The election campaign for the federal election in September is in full swing: the CDU candidate for chancellor has now expressed himself critically on some of the Greens’ points.
In the words of its Chancellor candidate Armin Laschet, the Union strictly rejects the central demands of the Greens in the election campaign. “The energy transition must be socially acceptable.
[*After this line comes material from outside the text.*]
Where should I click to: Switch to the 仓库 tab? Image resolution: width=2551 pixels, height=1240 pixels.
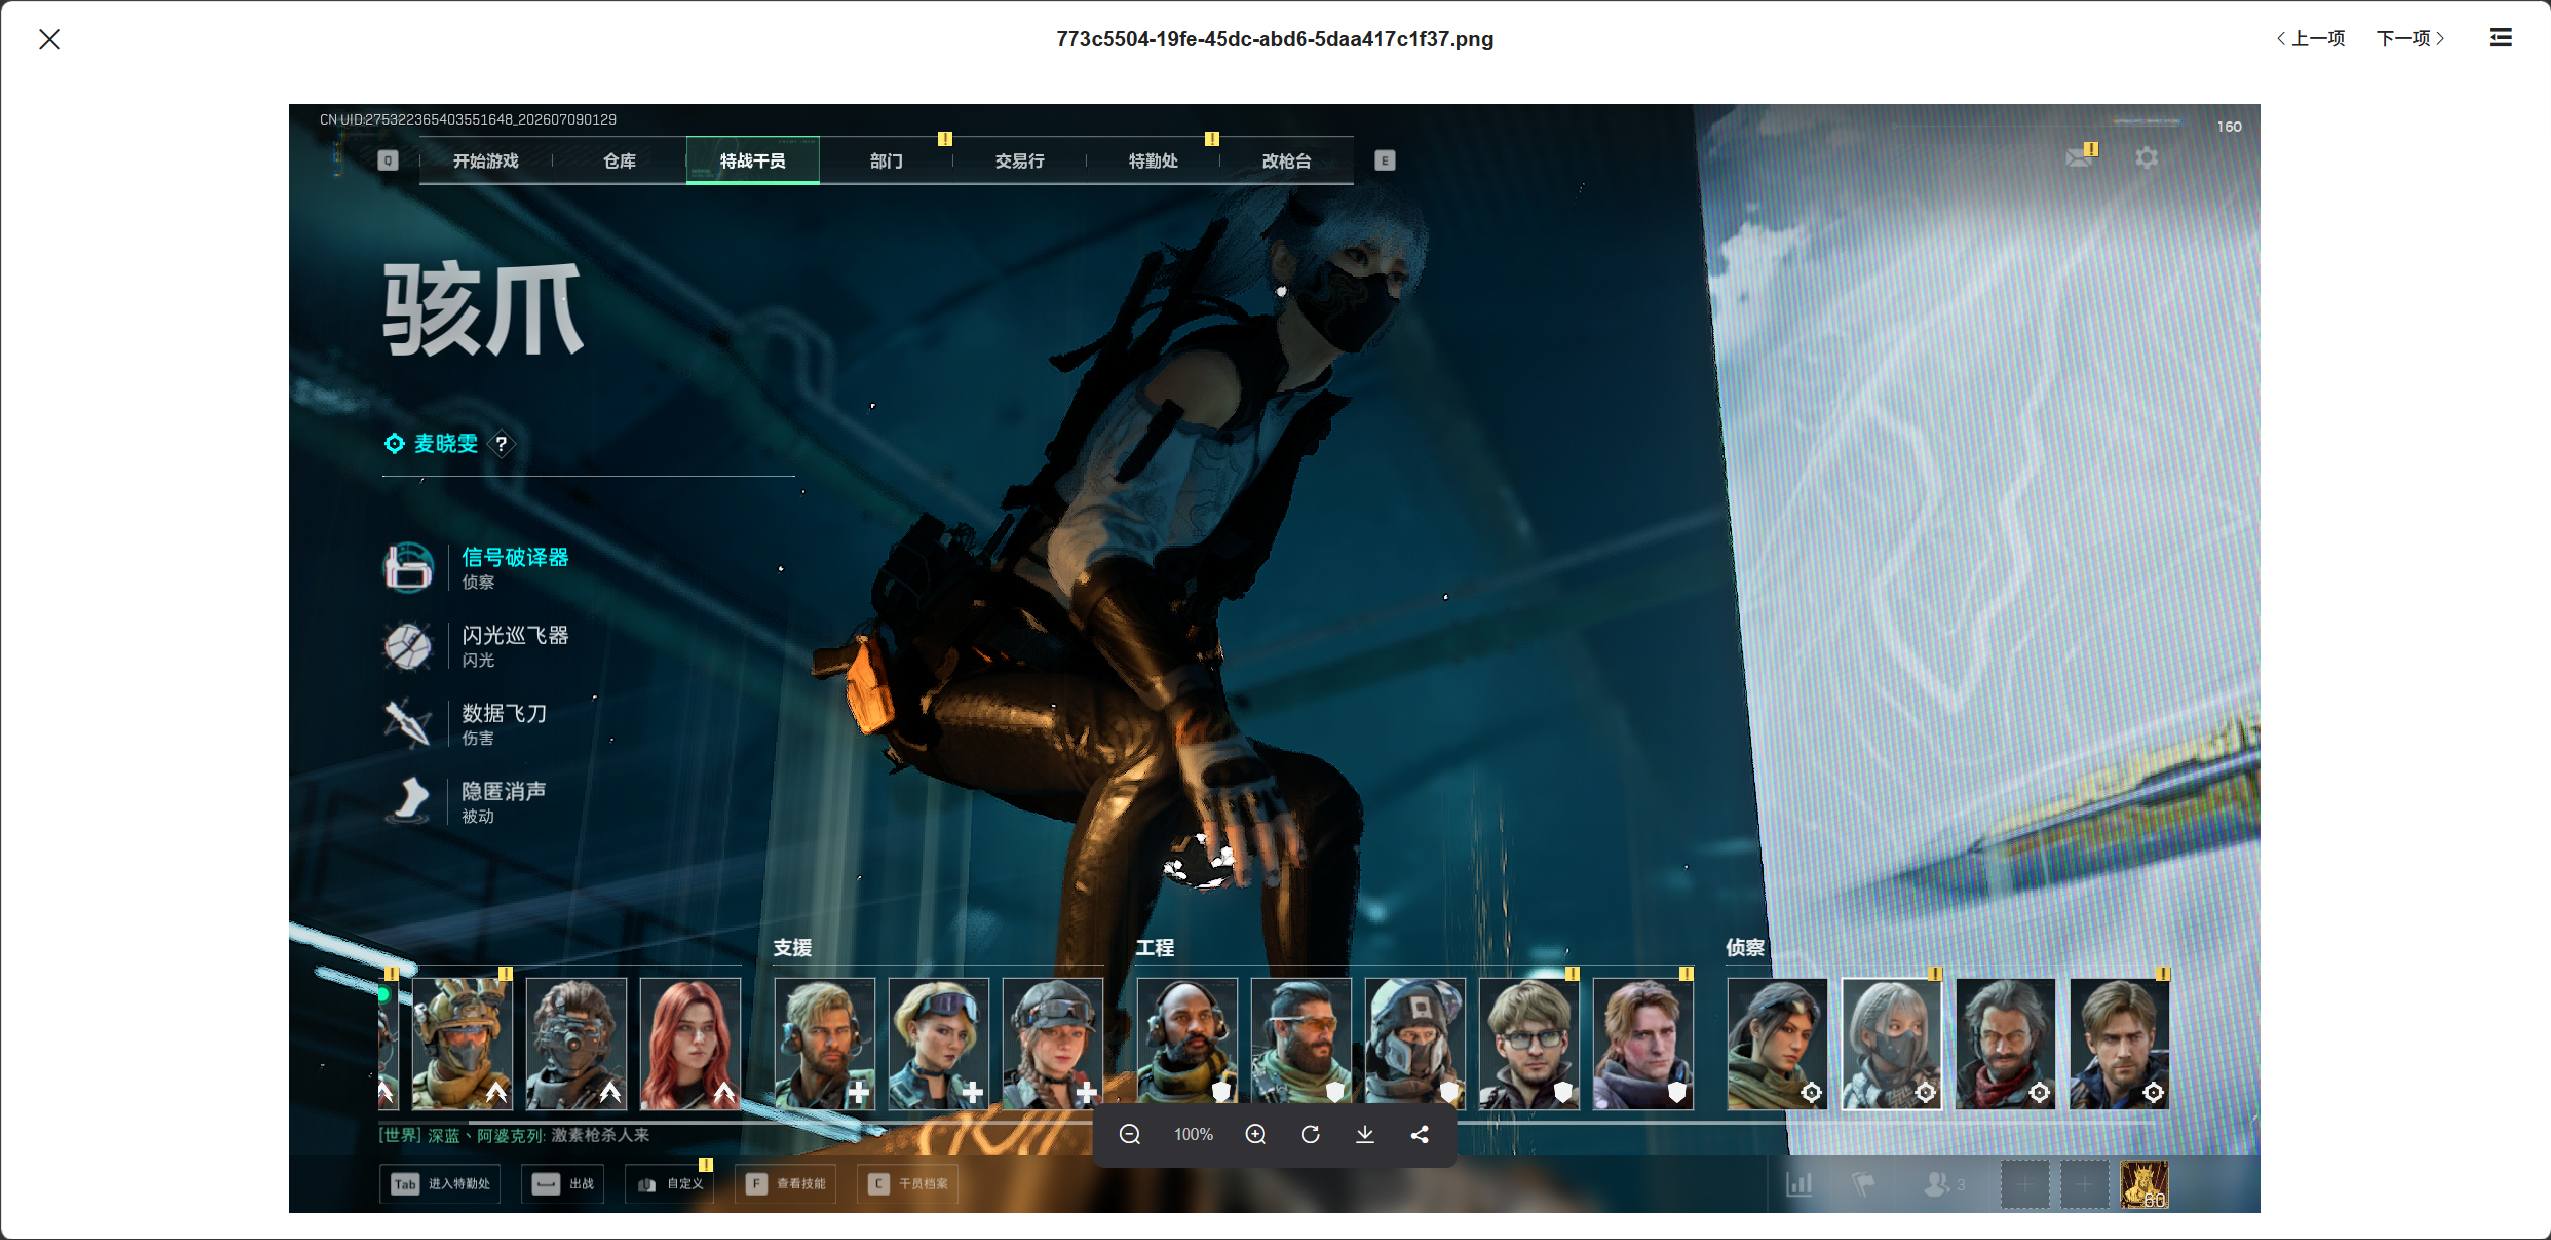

I miss that with the Greens,” said the CDU leader of “Bild am Sonntag”. “Higher earners can easily afford 70 euros more for a Mallorca flight, but for some families that can end the dream of a summer vacation.”
Laschet wants to compensate for rising petrol prices with a higher commuter allowance. “Anyone who lives in the country and depends on the car to get to work must not suffer any disadvantage.” If the price of gasoline rises due to CO2 pricing, the additional costs would have to be offset by a higher commuter allowance.
Instead of the solar system requirement for new buildings demanded by the Greens, the CDU boss is relying on higher tax exemptions for real estate transfer tax: “I want an affordable home for families to become a reality all over Germany.” People who would buy their own home for the first time in their life should therefore receive “generous allowances”.
“Have to be careful”
Laschet called solar roofs an important contribution to climate protection. “But we have to be careful with ultimate obligations and more and more conditions: the incentive of a lower real estate transfer tax would quickly disappear.” Even people with low incomes should “be able to afford a house”.
The CDU boss rejected demands for an increase in the minimum wage or higher taxes for top earners: “After a crisis like the one we have now experienced in recent months, tax increases are certainly a completely wrong idea.” They hit “especially medium-sized businesses and family businesses and would endanger the upswing after the crisis”.
“Germany has a strong tradition of social partnership”
Regarding the Green Party conference decision to increase the minimum wage to twelve euros, Laschet said: “Germany has a strong tradition of social partnership and collective bargaining for employers and unions.” Therefore, the minimum wage commission gives its recommendations independently. “A constant party-political competition for the minimum wage weakens and harms the collective bargaining partners.”
The CDU leader sees the liberals rather than the Greens as possible coalition partners. “In terms of content, the FDP is much closer to us than the Greens,” said Laschet, who has governed North Rhine-Westphalia with the Liberals since 2017. He has known the head of the Federal FDP, Christian Lindner, for a long time “and appreciates him very much”.